In situations like these, the adapter pattern comes in handy.

The adapter pattern introduces an intermediary piece of code that makes two parts of a system compatible with one another. It also injects an element of lose coupling by keeping the two pieces of code separate. It means that you can write your code however you want without the need to take the other piece of code into consideration. Your adapter code will do the necessary translation and give you what you need and in whatever format you want.

When one side of the code changes, you only need to change the adapter for that particular part rather than both sides of the application.

So how exactly do you write an adapter pattern in JavaScript?

There’s no actual way to write it as such. It’s more a conceptual idea and the code itself is dependent on the situation you’re trying to bridge. It’s a process of abstracting the data you need from an external or 3rd party object. To do this, we often create an interface to represent our adapter and create the connections required between the two parts.

One thing to take note is that the adapter only has a single direction of dependency. The adapter only consumes what it aims to translates. In most cases, it’s the legacy API or 3rd party libraries. It doesn’t do anything else other than form a connection between two sides of an application. It should not contain any business logic.

Conventionally, an adapter sits in a utils folder and then imported into a file when it's needed. However, it can also be a stand alone function.

Let’s take a look at the exported class version first.

//your original cart data service
 //this is just a hypothetical name
 import { v4 as cart } from "cartServiceV4"
 
 class CartServiceAdapter {
     getCart(){
         //some cart code 
         //using data from the imported cart service
         //can transform the original output to suit your needs
         return cart;
     }
     
     removeItemFromCart(){
         //some cart code
         return cart;
     }
     
     //etc
 }
 
 export default new CartService();

import brings in the thing you want to translate. export makes your CartServiceAdapter available for usage by anything that imports it.

When you need the cart data, you just need to import your adapter into your code using import.

import cart from "./utils/CartServiceAdapter"
 
 console.log(cart.getCart());

What this hypothetical code looks like in diagram form:

This means that rather than forcing your new cart code to conform to the needs of the mysterious original code, you can just write an adapter that translates the original to fit with the new code. As a result, you’re free to construct your code however you want.

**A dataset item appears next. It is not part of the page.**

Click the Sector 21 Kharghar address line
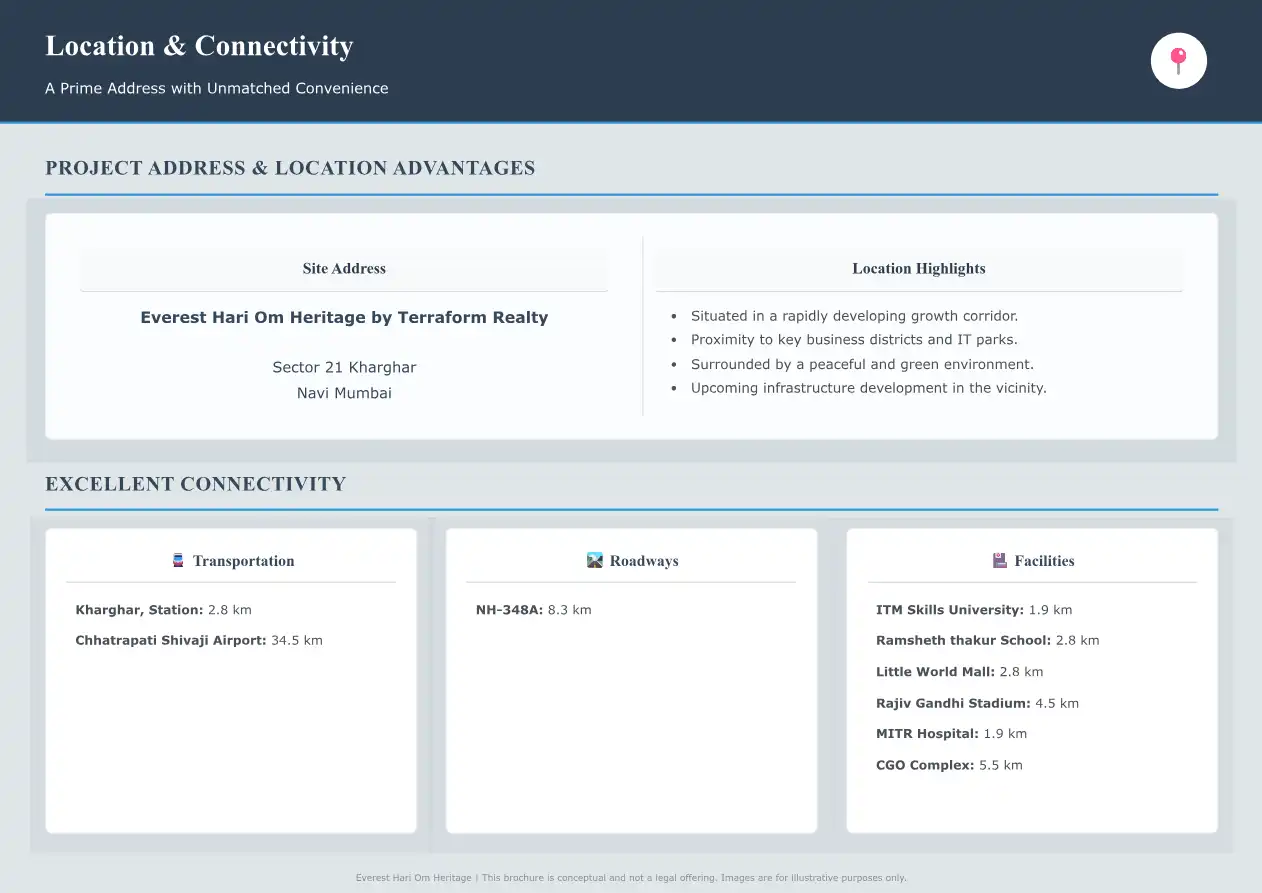 click(x=344, y=367)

You can also write your adapters as normal functions rather than a class. There are no restrictions on how you write it. Here’s an example of what a possible interface can look like as a function:

//original cart data that cannot be changed at source
 //let's pretend this is from a mysterious data service
 //we have no direct access to this
 var cart = [
   {item: "vintage clock", sku: 9284, value: 15.99},
   {item: "motivate carts", sku: 9232, value: 19.99}
 ]
 
 //old interface pulls in data from mysterious data service
 //we're not allowed to touch this
 function Cart(){
     return this.cart;
 }
 
 //our adapter code to translate the data
 //prevents us from consuming the Cart() directly
 function CartAdapter(){  
   var originalCart = Cart();  
   var adapterCart = originalCart.map(function(obj){
     return {
       item: obj.item,
       productId: obj.sku,
       price:obj.value
       
     }
   });
   
   return adapterCart;
 }
 
 //now we can use the result of the CartAdapter() however we want
 //changes in Cart() will result in only a change in the adapter
 //the rest of the code remains unimpacted once the adapter is fixed
 console.log(CartAdapter());

n the example above, we’re pretending that the cart data format cannot be changed that it's being pulled into the application via the Cart() function. Cart() can be seen as the old interface that we don't want to touch. CartAdapter() as the intermediary piece of code that prevents us from consuming Cart() directly. When something changes in Cart(), we only need to change CartAdapter() rather than the family of functions that may be consuming the data from Cart() directly.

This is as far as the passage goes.